◆ Extract to read ◆

Sometimes Stewart picks exactly the example I would have picked, even if I hadn't been prepping from his book. It is usually when the natural example is relatively simple. I wouldn't worry too much if you reuse a few of them -- as you say, they probably didn't read the book and if they did, who knows if they understood it -- but it is good to diversify.

You can do things like covering homework questions which you aren't going to assign, picking a second calculus text for your reference, mining the textbooks of other STEM fields, and keeping a log of good examples you find incidentally to keep things from being verbatim Stewart's explanation.


An approach I sometimes use is to call students' attention to an example from the book without presenting it in detail, and then present a variation on it.

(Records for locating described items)
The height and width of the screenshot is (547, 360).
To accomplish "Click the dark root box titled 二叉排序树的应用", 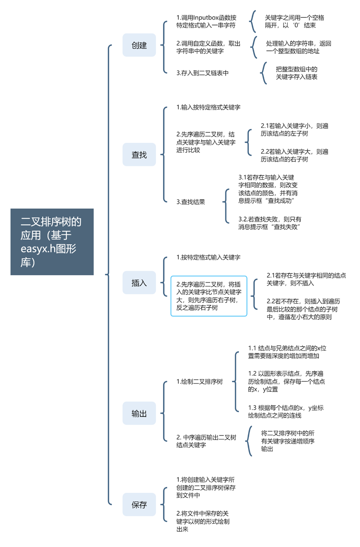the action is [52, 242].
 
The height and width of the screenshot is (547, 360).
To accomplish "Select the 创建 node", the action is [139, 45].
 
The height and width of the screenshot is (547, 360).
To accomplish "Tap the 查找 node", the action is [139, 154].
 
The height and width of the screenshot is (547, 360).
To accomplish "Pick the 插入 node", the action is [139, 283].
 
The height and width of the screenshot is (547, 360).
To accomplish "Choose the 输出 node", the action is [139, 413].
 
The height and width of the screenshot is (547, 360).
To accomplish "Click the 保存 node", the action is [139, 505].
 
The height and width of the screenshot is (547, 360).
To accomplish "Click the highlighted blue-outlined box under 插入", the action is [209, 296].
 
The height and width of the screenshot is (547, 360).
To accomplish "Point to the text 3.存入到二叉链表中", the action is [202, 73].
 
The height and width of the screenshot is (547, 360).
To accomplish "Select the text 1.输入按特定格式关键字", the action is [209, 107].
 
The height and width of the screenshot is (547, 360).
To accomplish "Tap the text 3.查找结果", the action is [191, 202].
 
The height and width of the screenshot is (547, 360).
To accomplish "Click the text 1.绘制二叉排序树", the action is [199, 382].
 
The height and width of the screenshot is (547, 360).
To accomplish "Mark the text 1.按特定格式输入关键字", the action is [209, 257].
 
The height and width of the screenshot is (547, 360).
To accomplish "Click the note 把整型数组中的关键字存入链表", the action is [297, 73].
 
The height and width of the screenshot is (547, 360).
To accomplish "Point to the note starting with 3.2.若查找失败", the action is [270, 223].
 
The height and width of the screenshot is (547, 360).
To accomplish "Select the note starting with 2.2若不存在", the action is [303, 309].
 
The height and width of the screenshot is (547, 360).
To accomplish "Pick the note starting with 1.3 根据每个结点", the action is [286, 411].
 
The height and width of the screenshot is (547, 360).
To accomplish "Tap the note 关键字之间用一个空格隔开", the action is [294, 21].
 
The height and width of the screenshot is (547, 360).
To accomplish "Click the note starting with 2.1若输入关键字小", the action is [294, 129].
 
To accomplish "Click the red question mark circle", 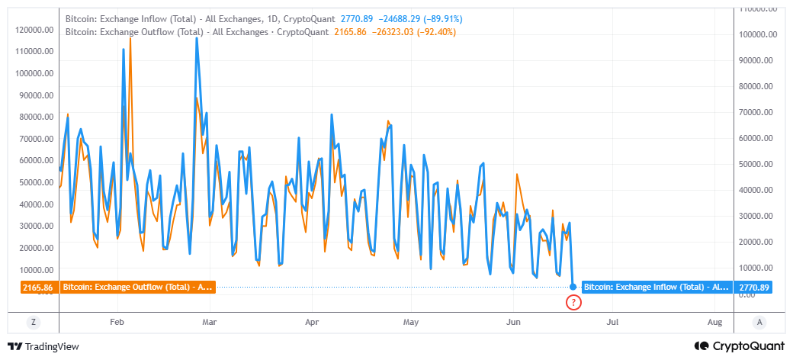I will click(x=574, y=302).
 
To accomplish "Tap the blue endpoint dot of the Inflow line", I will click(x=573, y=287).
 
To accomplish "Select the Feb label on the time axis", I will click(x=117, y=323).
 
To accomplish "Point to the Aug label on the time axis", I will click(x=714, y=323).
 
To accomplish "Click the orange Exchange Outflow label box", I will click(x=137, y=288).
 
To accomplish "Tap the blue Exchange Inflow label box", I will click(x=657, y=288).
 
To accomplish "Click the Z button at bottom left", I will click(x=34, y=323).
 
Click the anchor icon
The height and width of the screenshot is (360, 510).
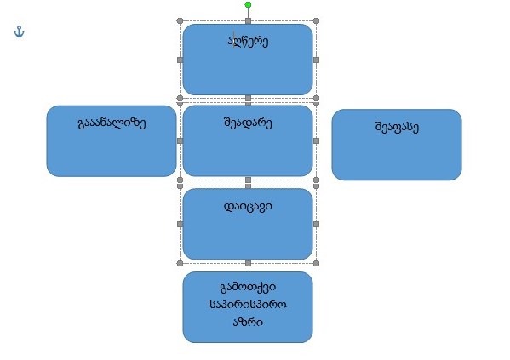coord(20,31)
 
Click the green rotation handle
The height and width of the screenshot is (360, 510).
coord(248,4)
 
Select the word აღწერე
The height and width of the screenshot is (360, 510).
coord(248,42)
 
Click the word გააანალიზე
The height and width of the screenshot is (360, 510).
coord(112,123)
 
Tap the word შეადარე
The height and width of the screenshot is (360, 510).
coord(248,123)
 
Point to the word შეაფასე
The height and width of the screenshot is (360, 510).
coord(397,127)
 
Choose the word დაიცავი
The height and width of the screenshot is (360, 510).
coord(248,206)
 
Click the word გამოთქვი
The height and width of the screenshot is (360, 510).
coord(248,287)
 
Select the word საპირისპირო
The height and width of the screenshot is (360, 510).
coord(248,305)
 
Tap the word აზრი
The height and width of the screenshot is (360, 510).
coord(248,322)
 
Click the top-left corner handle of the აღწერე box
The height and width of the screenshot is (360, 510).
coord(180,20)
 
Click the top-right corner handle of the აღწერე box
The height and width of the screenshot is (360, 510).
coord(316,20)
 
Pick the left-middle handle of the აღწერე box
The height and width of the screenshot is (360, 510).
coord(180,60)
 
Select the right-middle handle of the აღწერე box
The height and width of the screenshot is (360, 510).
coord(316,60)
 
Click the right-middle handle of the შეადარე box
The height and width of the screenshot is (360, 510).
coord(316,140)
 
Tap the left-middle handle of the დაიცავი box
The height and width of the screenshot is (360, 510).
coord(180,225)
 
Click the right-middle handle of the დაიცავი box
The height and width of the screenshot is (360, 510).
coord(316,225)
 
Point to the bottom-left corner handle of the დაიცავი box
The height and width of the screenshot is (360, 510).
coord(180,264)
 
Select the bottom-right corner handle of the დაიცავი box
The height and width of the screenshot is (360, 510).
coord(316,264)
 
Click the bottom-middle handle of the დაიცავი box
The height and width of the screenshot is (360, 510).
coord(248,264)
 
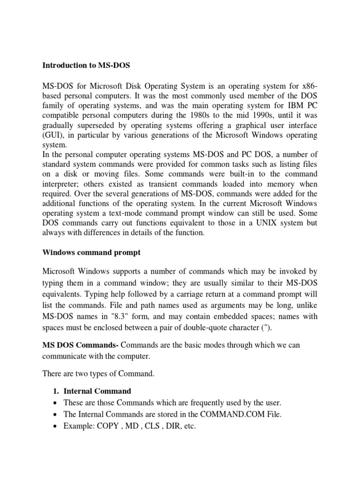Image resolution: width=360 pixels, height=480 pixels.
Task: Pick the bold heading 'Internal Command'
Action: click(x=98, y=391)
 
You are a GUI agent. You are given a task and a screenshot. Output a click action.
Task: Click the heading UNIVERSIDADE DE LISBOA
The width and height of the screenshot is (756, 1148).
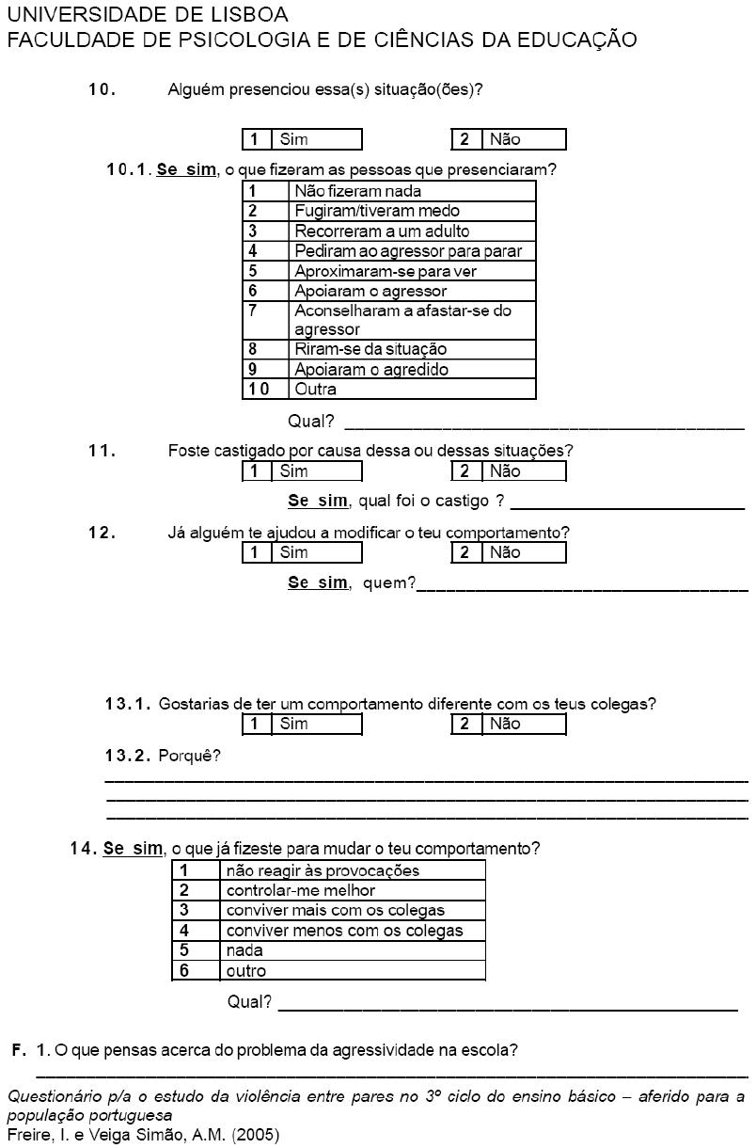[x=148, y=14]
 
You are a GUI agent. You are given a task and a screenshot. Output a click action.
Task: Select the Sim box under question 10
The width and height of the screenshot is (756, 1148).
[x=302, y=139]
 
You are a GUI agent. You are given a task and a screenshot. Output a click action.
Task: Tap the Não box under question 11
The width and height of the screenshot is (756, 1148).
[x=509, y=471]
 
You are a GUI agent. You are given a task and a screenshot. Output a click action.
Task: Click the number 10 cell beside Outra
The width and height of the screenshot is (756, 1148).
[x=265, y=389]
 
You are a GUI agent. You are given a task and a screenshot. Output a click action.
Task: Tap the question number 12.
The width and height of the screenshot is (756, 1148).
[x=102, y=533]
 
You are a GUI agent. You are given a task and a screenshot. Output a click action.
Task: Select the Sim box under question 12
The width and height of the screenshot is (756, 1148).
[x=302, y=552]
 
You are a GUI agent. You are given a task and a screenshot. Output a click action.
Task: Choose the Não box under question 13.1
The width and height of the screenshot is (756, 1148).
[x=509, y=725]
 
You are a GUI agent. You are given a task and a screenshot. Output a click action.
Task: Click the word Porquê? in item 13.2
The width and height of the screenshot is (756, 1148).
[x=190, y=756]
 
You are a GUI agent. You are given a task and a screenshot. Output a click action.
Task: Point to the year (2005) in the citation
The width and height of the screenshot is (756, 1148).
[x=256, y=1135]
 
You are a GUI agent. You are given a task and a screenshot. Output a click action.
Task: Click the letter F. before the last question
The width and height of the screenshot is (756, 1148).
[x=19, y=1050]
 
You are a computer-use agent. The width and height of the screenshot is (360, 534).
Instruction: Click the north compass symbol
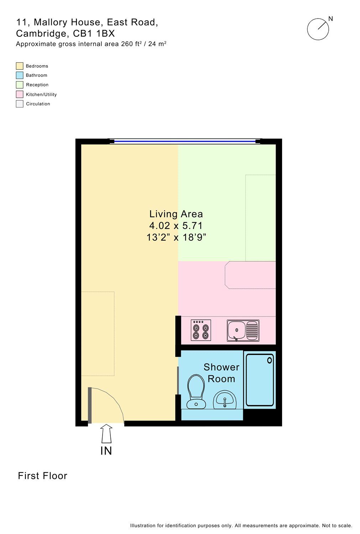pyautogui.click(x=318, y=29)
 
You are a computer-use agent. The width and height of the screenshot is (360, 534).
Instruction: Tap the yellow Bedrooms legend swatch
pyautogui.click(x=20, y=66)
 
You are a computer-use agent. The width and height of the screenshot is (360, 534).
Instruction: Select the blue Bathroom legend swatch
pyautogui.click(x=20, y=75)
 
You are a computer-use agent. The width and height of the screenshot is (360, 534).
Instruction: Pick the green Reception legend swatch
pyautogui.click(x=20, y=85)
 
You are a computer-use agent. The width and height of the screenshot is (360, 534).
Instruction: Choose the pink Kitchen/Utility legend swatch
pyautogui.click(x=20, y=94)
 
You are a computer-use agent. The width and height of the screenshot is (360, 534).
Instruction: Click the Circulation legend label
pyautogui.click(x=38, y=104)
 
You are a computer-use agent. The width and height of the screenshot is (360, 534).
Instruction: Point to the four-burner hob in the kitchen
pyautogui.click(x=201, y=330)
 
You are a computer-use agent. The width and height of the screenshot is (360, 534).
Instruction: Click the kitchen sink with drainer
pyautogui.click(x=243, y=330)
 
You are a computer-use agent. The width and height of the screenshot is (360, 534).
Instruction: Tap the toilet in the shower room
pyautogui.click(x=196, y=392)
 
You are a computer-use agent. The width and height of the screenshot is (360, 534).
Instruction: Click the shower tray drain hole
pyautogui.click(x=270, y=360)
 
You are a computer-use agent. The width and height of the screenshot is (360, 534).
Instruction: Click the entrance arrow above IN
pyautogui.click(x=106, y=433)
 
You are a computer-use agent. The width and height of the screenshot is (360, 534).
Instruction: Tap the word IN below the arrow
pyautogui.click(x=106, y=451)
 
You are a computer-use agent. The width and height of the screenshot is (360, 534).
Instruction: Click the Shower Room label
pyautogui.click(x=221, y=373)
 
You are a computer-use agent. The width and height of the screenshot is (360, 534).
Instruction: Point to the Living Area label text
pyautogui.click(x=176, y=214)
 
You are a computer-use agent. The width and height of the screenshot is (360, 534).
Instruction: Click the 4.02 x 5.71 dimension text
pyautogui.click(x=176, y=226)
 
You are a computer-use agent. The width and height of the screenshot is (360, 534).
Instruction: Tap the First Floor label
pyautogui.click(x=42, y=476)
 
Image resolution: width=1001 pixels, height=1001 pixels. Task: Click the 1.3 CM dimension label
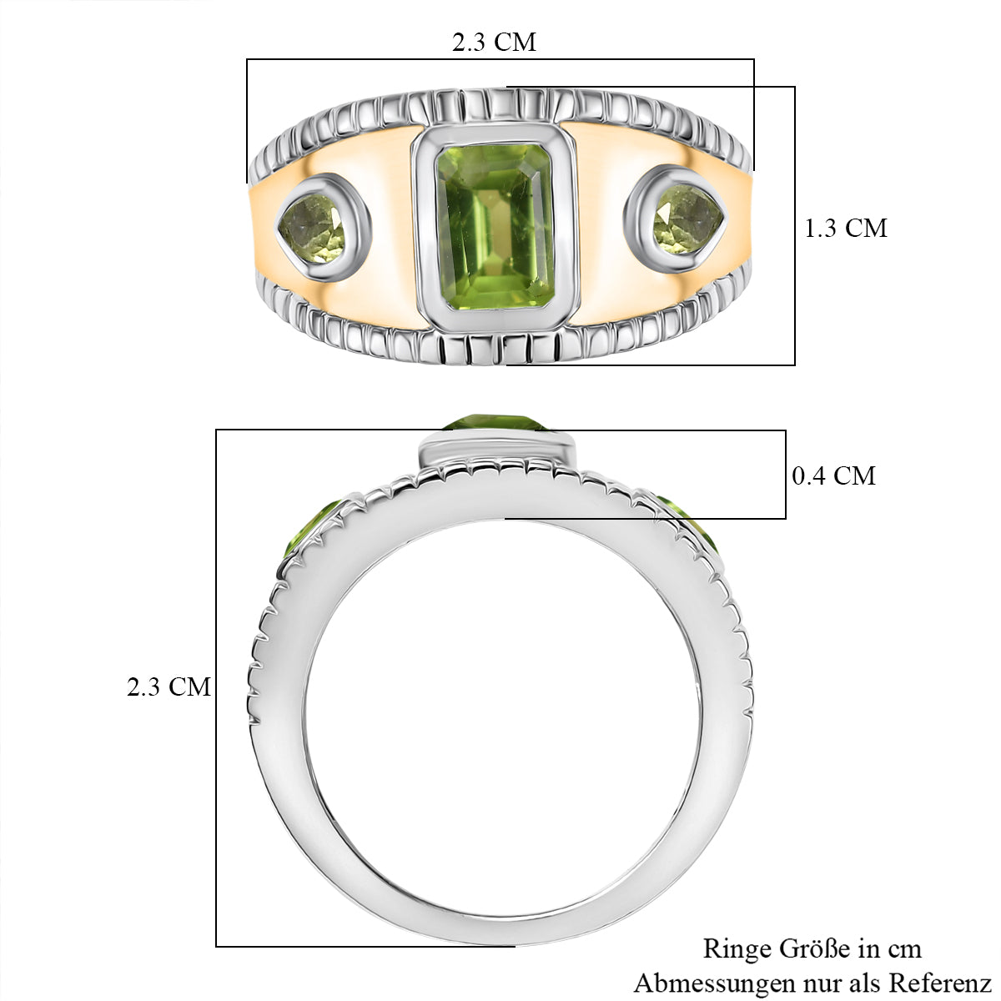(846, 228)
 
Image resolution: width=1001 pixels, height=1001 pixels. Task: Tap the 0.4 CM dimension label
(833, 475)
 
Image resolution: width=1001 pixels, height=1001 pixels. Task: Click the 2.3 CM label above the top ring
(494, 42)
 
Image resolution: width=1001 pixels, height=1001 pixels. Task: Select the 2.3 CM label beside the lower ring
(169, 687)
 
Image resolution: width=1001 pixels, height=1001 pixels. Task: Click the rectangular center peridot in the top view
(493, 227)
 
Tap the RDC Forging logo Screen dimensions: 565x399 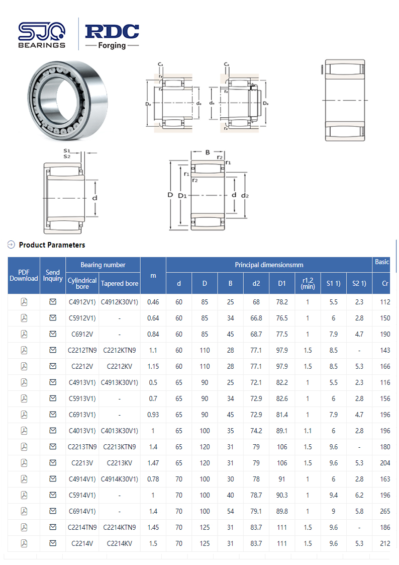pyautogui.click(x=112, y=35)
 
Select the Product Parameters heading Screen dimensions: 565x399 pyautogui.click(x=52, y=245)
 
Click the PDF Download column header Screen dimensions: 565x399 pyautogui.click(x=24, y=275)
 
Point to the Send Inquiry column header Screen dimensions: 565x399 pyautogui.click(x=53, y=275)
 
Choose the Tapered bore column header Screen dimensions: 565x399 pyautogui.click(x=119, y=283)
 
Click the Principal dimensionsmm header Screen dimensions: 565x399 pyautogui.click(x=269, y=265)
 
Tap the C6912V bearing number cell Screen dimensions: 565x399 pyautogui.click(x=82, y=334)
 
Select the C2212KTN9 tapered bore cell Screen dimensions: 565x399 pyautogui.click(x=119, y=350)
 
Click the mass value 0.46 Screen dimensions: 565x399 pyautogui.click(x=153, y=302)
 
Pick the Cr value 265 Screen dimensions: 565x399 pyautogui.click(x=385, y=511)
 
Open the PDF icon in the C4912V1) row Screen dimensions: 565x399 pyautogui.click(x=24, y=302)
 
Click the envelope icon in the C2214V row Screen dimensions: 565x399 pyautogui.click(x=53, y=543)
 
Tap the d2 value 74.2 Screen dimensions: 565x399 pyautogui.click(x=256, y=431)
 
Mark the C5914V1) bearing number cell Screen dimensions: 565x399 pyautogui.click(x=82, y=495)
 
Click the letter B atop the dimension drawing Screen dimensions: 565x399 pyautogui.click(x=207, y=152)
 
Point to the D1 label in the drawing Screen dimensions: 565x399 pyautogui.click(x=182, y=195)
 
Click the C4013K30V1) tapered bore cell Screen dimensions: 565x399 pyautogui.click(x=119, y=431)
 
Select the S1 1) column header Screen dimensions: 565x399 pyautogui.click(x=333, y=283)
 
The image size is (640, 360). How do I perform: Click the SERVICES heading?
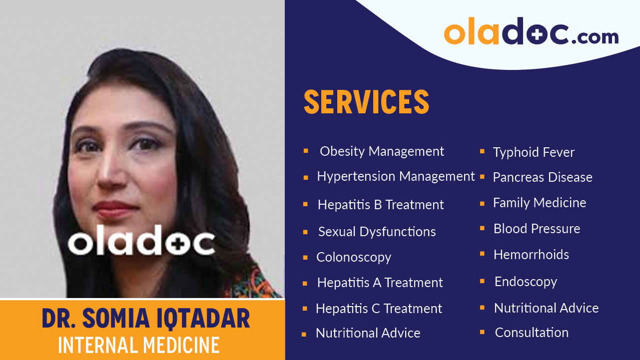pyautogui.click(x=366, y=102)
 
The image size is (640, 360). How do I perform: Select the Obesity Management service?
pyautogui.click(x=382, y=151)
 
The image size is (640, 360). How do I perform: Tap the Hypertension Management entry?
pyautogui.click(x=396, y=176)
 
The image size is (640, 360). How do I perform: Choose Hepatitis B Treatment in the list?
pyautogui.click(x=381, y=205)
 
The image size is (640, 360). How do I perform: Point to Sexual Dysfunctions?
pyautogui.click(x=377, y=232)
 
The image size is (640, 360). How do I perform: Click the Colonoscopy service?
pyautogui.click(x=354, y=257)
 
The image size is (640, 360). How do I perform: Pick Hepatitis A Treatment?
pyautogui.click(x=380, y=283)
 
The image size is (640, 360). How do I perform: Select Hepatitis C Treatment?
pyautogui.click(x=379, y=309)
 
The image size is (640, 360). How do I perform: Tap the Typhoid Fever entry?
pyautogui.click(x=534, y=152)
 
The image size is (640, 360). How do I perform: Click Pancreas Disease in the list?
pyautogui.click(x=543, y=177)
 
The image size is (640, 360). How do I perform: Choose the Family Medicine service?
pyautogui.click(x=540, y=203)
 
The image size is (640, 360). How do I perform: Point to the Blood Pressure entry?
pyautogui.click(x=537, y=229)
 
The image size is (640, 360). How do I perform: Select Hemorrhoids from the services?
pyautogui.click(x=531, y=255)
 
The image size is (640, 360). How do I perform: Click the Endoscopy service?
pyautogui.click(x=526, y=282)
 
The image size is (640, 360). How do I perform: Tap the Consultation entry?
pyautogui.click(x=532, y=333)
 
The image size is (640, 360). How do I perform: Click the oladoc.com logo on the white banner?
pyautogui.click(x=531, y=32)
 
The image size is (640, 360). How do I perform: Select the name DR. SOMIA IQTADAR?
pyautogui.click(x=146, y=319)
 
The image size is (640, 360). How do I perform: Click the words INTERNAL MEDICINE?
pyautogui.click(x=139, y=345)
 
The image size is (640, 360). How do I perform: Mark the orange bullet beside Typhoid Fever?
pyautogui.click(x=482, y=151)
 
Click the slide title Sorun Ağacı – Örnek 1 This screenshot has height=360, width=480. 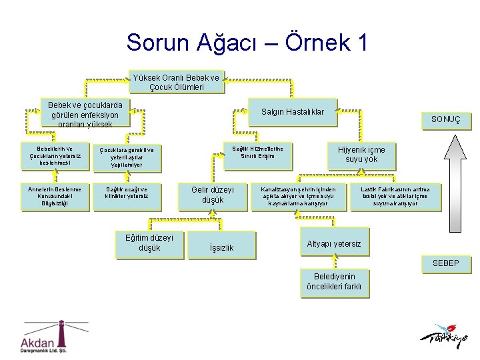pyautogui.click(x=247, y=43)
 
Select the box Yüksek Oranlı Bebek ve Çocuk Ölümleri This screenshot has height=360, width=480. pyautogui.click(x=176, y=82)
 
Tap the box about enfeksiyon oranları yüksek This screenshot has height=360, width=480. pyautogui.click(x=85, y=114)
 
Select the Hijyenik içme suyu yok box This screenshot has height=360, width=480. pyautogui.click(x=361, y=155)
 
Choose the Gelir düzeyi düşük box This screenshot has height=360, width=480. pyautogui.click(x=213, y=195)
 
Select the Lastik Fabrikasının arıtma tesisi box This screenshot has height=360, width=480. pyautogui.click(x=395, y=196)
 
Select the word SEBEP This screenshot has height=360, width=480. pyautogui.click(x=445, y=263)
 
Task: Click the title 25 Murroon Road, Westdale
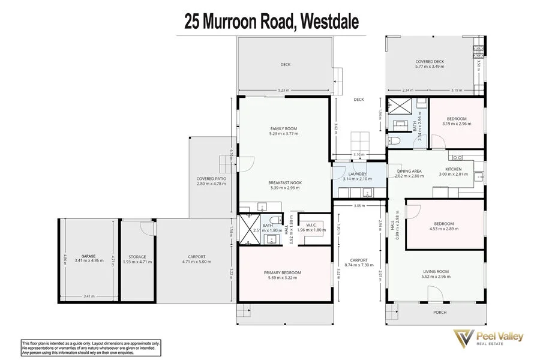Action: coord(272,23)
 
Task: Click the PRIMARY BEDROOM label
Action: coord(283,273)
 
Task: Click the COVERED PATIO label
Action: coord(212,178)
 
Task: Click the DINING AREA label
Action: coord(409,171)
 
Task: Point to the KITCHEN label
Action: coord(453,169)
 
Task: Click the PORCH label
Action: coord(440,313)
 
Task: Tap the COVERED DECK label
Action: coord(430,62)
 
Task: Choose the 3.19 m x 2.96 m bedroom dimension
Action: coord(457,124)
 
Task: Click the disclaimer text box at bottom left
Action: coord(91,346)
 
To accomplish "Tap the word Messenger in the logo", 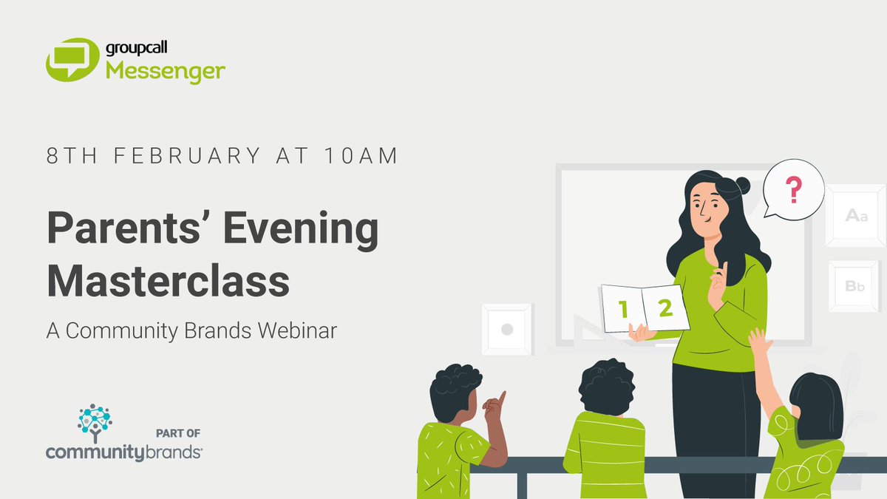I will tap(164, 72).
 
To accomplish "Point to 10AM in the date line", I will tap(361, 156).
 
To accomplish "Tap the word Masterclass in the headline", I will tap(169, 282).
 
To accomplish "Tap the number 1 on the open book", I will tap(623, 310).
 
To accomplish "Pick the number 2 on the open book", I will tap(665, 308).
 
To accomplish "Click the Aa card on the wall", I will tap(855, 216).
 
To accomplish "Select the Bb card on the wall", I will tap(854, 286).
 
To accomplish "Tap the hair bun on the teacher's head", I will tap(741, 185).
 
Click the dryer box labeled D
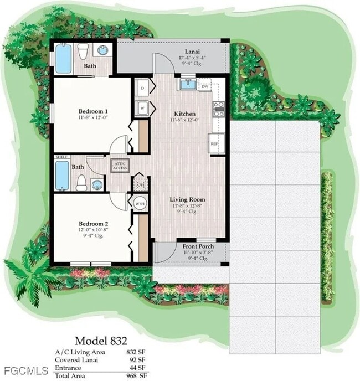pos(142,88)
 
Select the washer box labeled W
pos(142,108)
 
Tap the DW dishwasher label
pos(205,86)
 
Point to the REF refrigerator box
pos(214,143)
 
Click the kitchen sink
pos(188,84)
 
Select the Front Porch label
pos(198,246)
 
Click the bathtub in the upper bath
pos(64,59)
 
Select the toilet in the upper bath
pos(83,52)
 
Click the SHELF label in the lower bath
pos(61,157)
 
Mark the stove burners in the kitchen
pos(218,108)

◆ The tasks ◆
- a) In the reply about choosing lecture examples, why does the writer say reusing a few of Stewart's examples is not much cause for worry?
- b) Pick up the reply about choosing lecture examples after its last sentence and carry it on in the same voice.

◆ Task results ◆
- a) The students probably did not read the book, and even if they did, there is no telling whether they understood it. The writer still considers it good to diversify.

- b)
For example, if I were teaching optimization with constraints, I might say something like this:

In your textbook, which as always I assume you have read before class today, there is an example of minimizing the surface area of a cylindrical can with a given volume. You should make sure you read and understand that example -- it's Example 3 on p. 426. I'm going to do a variation on that problem: let's take a can with a given surface area and try to maximize the volume. Essentially I'm going to exchange the roles of the constraint function and the objective function. Let's see how it looks:


Let's take a second look at Example 3 in the textbook, which (as always) I assume you have read before class. The text solves this problem by using the constraint equation to solve for one variable in terms of the other; when you plug that in to the equation for the surface area you end up with an equation of one variable. But you can also solve this problem by using implicit differentiation. Let's see how that method looks:

This serves multiple purposes:

  • It reminds students that they are expected to read the textbook and that you will hold them accountable for what they read; at the same time,
  • It makes connections between what is covered in class and what is covered in the textbook (most important, in my opinion) without devoting class time to something that should be done outside of class.

One way to think about this is that the examples done in class should be homomorphic to the ones in the textbook, and sometimes even isomorphic, but they should very rarely be identical in all respects.

  1. My advice is to follow the book very closely in topics, methods, notation, and explication.* But I would not literally use the same examples unless you feel time pressed in preparation. Do an analogous problem but slightly different numbers or formula.

  2. You could also look at the examples and the homework problems and at least do a sanity check. Is there a "missing example" for doing the problems? Or if there are too many examples to work in class (along with time for drill), put your brain to work on selecting those you think more important.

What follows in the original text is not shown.